1913年(大正2年)32歳
椋鳥会『初凪』1月
「山頭火」たちのサークルで
自由律の編集・五句集の勉強会が始まったのです。
△華やかな春にあこがれていられる
石花菜君の若々しい感情を祝福する。
緑大野にそそり立つ樫樹のような
碧松君の堅実な歩調を尊敬する。
そして折からの凩に嚔をしたり苦笑したりする
破口栓君の心持に同情する。
私は三君とりどりの態度に動かされた。
私もまた私の一部を暴露したい。
荒んで石塊のように硬張った
私の感情を少しばかり披露したい。
あの大道芸人が
群衆の前にその醜い髯面をさらすように!
△私にも春があった。青い花を求め探した
黄ろい酒を飲み歩いた。
赤い燃ゆるような唇を吸った。
強烈なもの、斬新なもの
身も心も蕩けてしまうようなもの
熱愛する恋人を弄り殺して
剖き取った肉のようなものを貪ぼった――
実人生を芸術化しようとして悶え苦しんだ
悶え苦しんで何を得た?
あゝたゞアルコール中毒!
△自己批評は三人の私生児を生んだ。
自棄生活、隠遁生活、そして自己破壊。
私はそのいずれと結婚したか。

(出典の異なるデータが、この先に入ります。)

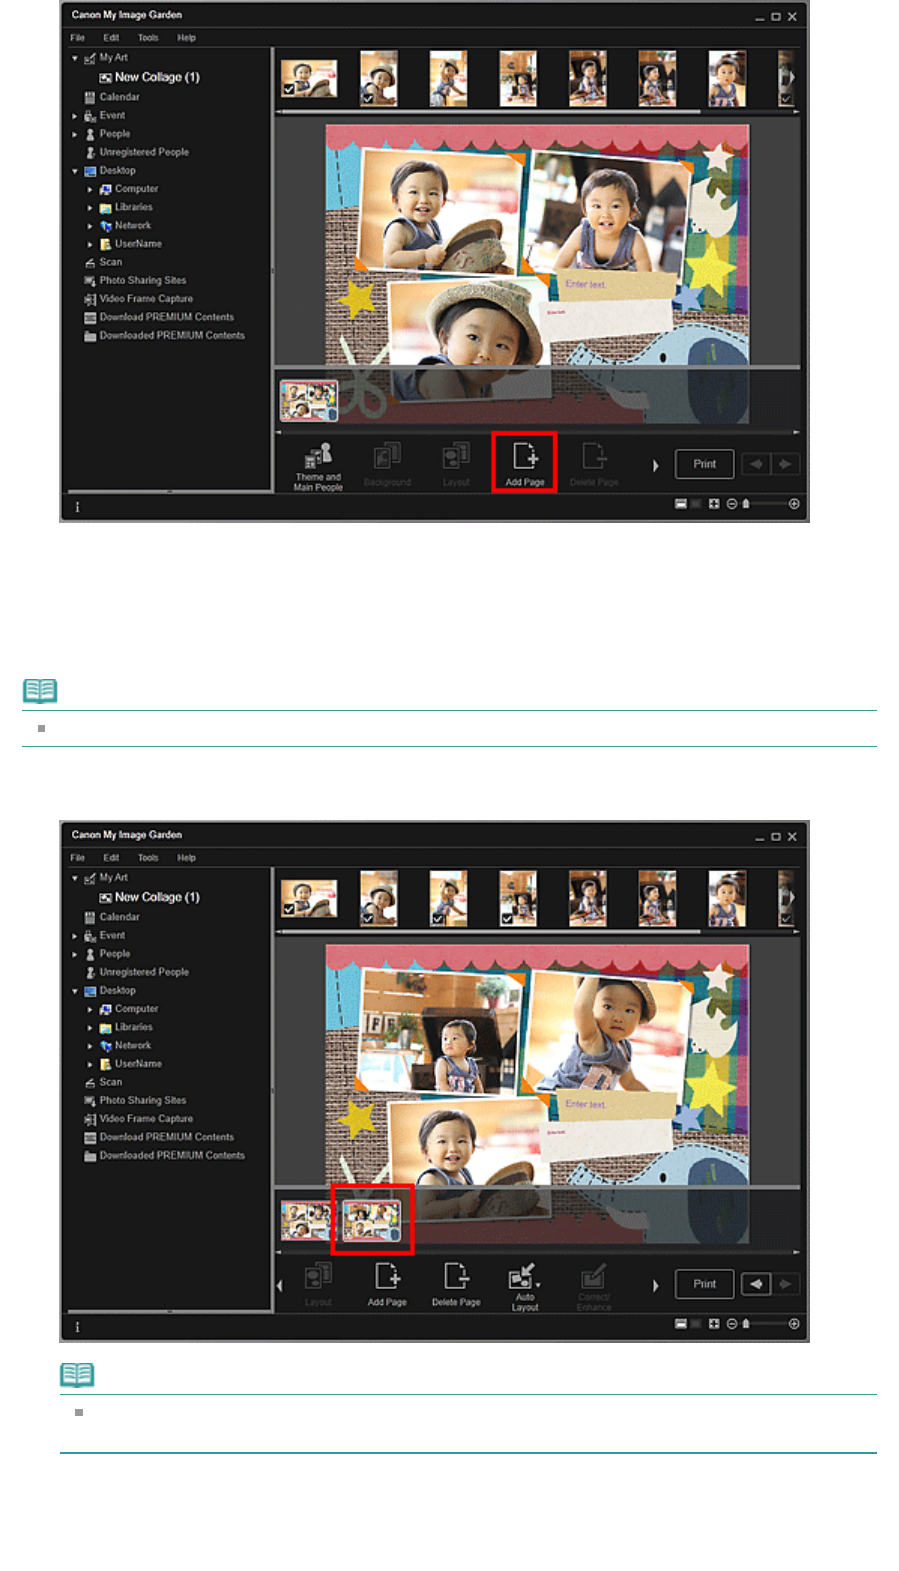Uncheck third photo's checkbox in two-page window

[438, 918]
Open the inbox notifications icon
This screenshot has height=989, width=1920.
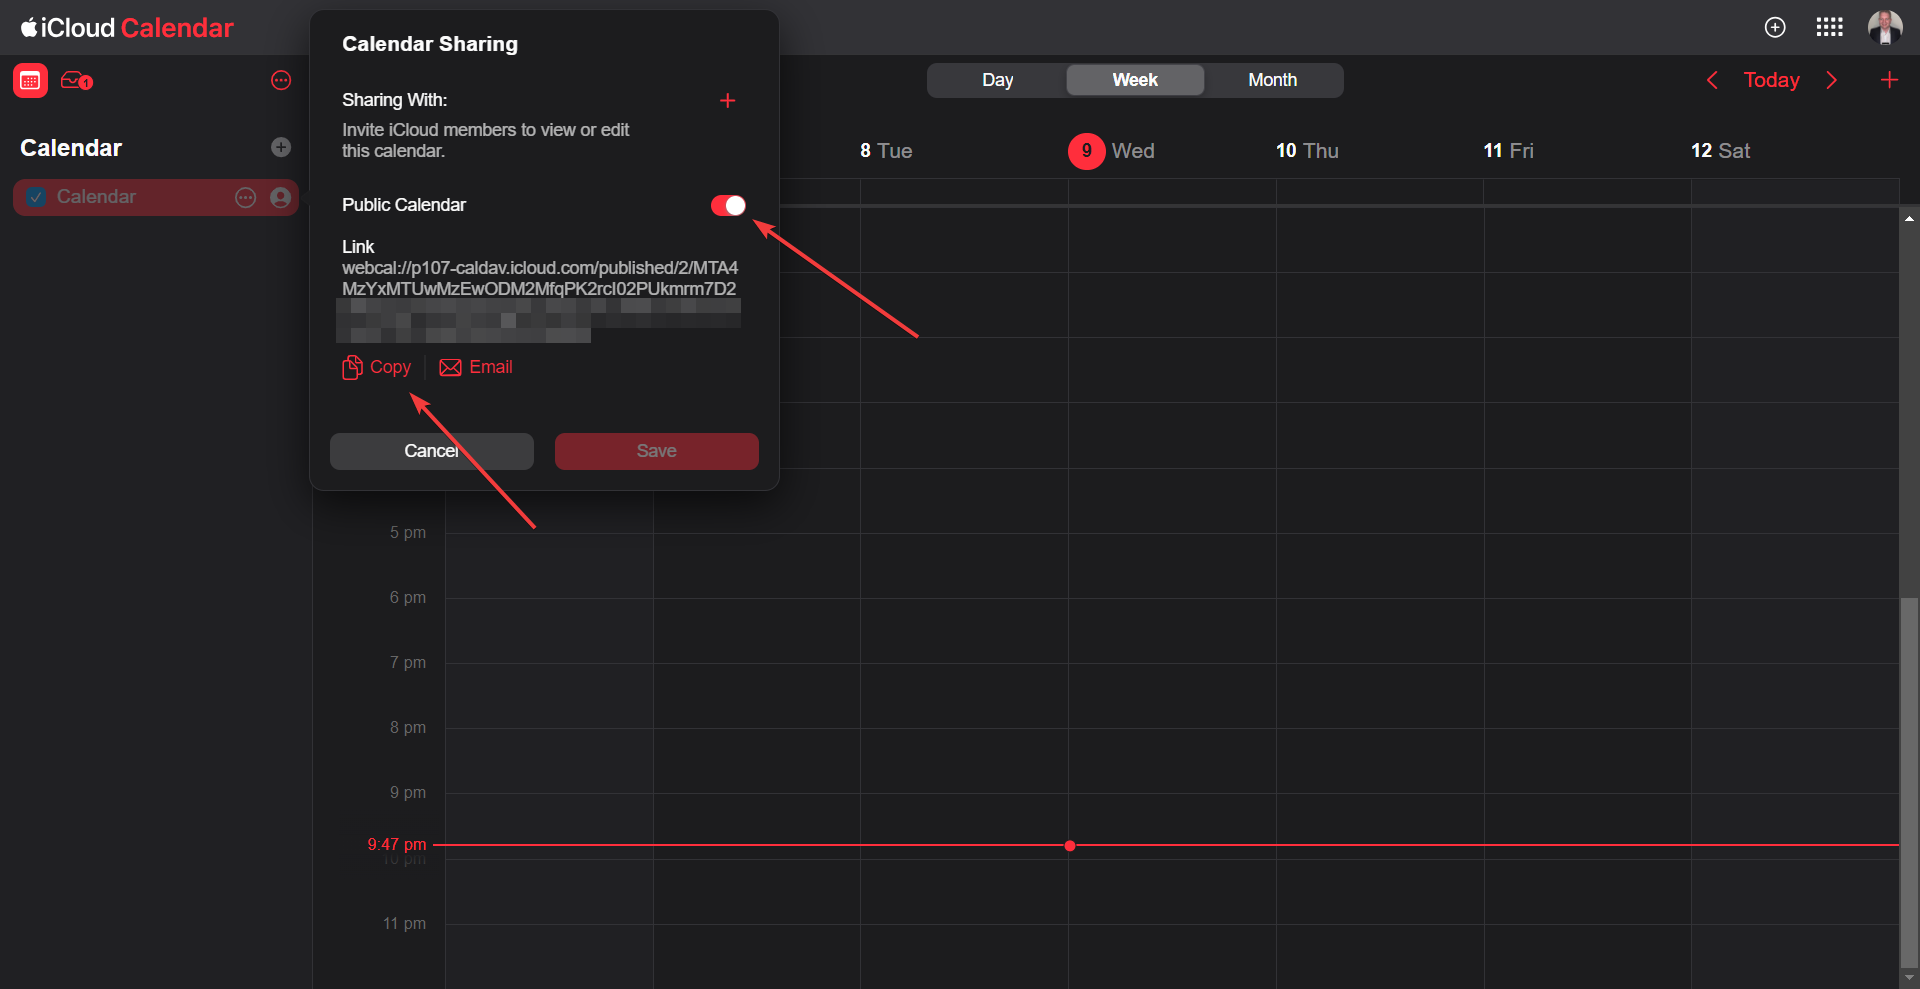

……
深い穴がある。
冷たい風が吹く。
誰やら歩いてくる――
灰色の靄の奥から
トボ/\と歩いてくる。
誰だ!
シツカリしろ!
ビク/\するな
急げ、急げ
愚図々々せずに急いで来い!
危ない、気を付けろ!
穴がある
深い穴がある、暗い穴がある。
落ちるぞ、いつそ飛び込め!
――あ、彼は――私はヅドンと倒れた
「椋鳥会『初凪』」1913(大正2)年1月
(青空文庫作成ファイル)より
(続きます)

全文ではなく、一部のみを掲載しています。